**Work instructions:**
A word-for-word transcription of the listing is all that is needed.
Content starts
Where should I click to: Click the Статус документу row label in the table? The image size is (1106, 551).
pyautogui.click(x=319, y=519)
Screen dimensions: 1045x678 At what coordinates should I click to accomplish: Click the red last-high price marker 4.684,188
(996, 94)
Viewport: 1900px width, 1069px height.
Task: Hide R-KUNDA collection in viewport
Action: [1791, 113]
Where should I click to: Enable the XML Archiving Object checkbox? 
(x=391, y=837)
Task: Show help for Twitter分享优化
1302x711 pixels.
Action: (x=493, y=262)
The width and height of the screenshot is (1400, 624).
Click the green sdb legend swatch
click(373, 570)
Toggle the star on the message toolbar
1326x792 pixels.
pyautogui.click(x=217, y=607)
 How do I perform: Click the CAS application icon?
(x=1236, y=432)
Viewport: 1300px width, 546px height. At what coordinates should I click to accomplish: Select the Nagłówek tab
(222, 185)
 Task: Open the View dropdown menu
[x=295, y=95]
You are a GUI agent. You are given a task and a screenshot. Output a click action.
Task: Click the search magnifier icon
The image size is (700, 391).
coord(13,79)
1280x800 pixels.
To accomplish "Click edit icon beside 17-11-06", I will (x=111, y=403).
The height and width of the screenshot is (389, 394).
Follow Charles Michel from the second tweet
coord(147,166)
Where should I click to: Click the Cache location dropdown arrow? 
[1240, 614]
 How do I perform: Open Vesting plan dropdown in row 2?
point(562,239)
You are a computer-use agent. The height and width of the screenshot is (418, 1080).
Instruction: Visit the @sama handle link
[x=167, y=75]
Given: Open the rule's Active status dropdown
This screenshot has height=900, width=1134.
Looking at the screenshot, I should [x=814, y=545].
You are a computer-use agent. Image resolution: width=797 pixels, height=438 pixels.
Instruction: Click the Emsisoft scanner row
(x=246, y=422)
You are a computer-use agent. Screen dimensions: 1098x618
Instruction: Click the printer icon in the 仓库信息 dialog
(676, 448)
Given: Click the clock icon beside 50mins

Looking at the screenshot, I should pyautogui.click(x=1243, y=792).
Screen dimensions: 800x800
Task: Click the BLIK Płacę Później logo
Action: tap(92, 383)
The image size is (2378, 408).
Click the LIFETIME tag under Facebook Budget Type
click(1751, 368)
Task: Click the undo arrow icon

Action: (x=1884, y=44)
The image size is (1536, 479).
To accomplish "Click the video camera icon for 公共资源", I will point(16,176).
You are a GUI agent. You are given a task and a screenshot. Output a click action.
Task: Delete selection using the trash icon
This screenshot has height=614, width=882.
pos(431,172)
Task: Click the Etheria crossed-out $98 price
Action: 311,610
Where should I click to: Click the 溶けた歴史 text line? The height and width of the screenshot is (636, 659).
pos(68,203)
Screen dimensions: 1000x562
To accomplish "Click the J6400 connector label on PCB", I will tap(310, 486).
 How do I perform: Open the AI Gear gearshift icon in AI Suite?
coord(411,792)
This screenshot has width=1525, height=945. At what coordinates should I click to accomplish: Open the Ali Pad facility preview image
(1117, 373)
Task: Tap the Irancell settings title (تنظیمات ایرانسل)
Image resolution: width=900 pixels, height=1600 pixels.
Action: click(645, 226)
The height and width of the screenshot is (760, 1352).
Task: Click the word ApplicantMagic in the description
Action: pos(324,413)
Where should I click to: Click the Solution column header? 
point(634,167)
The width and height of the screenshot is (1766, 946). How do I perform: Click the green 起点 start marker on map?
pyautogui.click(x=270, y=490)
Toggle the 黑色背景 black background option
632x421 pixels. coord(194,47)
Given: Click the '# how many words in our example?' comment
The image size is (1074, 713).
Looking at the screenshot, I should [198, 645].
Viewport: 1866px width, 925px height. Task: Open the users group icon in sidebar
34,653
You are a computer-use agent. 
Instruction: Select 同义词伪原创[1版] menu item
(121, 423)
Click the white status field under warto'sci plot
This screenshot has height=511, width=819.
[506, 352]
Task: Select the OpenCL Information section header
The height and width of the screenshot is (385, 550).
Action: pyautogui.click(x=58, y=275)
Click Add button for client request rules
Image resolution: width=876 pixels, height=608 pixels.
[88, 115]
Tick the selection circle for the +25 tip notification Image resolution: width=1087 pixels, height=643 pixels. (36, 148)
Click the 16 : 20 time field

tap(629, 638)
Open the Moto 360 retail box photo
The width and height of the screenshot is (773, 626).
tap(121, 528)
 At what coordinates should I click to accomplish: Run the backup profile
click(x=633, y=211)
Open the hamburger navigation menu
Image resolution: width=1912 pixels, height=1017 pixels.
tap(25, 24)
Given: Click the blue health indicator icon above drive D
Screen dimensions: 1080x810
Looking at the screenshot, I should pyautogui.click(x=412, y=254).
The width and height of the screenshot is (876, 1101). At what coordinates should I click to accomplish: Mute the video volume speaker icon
Content ends
**Result of this task:**
Where should I click to: Click the Статус документу row label in the table? The image size is (1106, 551).
pyautogui.click(x=319, y=519)
Screen dimensions: 1045x678 At what coordinates should I click to accomplish: Click the red last-high price marker 4.684,188
(996, 94)
Viewport: 1900px width, 1069px height.
Task: Hide R-KUNDA collection in viewport
Action: [1791, 113]
Where should I click to: Enable the XML Archiving Object checkbox? 
(x=391, y=837)
Task: Show help for Twitter分享优化
1302x711 pixels.
Action: (x=493, y=262)
The width and height of the screenshot is (1400, 624).
Click the green sdb legend swatch
click(373, 570)
Toggle the star on the message toolbar
1326x792 pixels.
pyautogui.click(x=217, y=607)
 How do I perform: Click the CAS application icon?
(x=1236, y=432)
Viewport: 1300px width, 546px height. At what coordinates should I click to accomplish: Select the Nagłówek tab
(222, 185)
 Task: Open the View dropdown menu
[x=295, y=95]
You are a GUI agent. You are given a task and a screenshot. Output a click action.
Task: Click the search magnifier icon
The image size is (700, 391).
coord(13,79)
1280x800 pixels.
To accomplish "Click edit icon beside 17-11-06", I will (x=111, y=403).
The height and width of the screenshot is (389, 394).
Follow Charles Michel from the second tweet
coord(147,166)
Where should I click to: Click the Cache location dropdown arrow? 
[1240, 614]
 How do I perform: Open Vesting plan dropdown in row 2?
point(562,239)
You are a computer-use agent. The height and width of the screenshot is (418, 1080).
Instruction: Visit the @sama handle link
[x=167, y=75]
Given: Open the rule's Active status dropdown
This screenshot has height=900, width=1134.
Looking at the screenshot, I should [x=814, y=545].
You are a computer-use agent. Image resolution: width=797 pixels, height=438 pixels.
Instruction: Click the Emsisoft scanner row
(x=246, y=422)
You are a computer-use agent. Screen dimensions: 1098x618
Instruction: Click the printer icon in the 仓库信息 dialog
(676, 448)
Given: Click the clock icon beside 50mins

Looking at the screenshot, I should pyautogui.click(x=1243, y=792).
Screen dimensions: 800x800
Task: Click the BLIK Płacę Później logo
Action: tap(92, 383)
The image size is (2378, 408).
Click the LIFETIME tag under Facebook Budget Type
click(1751, 368)
Task: Click the undo arrow icon

Action: (x=1884, y=44)
The image size is (1536, 479).
To accomplish "Click the video camera icon for 公共资源", I will point(16,176).
You are a GUI agent. You are given a task and a screenshot. Output a click action.
Task: Delete selection using the trash icon
This screenshot has height=614, width=882.
pos(431,172)
Task: Click the Etheria crossed-out $98 price
Action: 311,610
Where should I click to: Click the 溶けた歴史 text line? The height and width of the screenshot is (636, 659).
pos(68,203)
Screen dimensions: 1000x562
To accomplish "Click the J6400 connector label on PCB", I will tap(310, 486).
 How do I perform: Open the AI Gear gearshift icon in AI Suite?
coord(411,792)
This screenshot has width=1525, height=945. At what coordinates should I click to accomplish: Open the Ali Pad facility preview image
(1117, 373)
Task: Tap the Irancell settings title (تنظیمات ایرانسل)
Image resolution: width=900 pixels, height=1600 pixels.
Action: click(645, 226)
The height and width of the screenshot is (760, 1352).
Task: Click the word ApplicantMagic in the description
Action: pos(324,413)
Where should I click to: Click the Solution column header? 
point(634,167)
The width and height of the screenshot is (1766, 946). How do I perform: Click the green 起点 start marker on map?
pyautogui.click(x=270, y=490)
Toggle the 黑色背景 black background option
632x421 pixels. coord(194,47)
Given: Click the '# how many words in our example?' comment
The image size is (1074, 713).
Looking at the screenshot, I should [198, 645].
Viewport: 1866px width, 925px height. Task: Open the users group icon in sidebar
34,653
You are a computer-use agent. 
Instruction: Select 同义词伪原创[1版] menu item
(121, 423)
Click the white status field under warto'sci plot
This screenshot has height=511, width=819.
[506, 352]
Task: Select the OpenCL Information section header
The height and width of the screenshot is (385, 550).
Action: pyautogui.click(x=58, y=275)
Click Add button for client request rules
Image resolution: width=876 pixels, height=608 pixels.
[88, 115]
Tick the selection circle for the +25 tip notification Image resolution: width=1087 pixels, height=643 pixels. (36, 148)
Click the 16 : 20 time field

tap(629, 638)
Open the Moto 360 retail box photo
The width and height of the screenshot is (773, 626).
tap(121, 528)
 At what coordinates should I click to accomplish: Run the backup profile
click(x=633, y=211)
Open the hamburger navigation menu
Image resolution: width=1912 pixels, height=1017 pixels.
tap(25, 24)
Given: Click the blue health indicator icon above drive D
Screen dimensions: 1080x810
Looking at the screenshot, I should pyautogui.click(x=412, y=254).
The width and height of the screenshot is (876, 1101). At what coordinates should I click to accomplish: Mute the video volume speaker icon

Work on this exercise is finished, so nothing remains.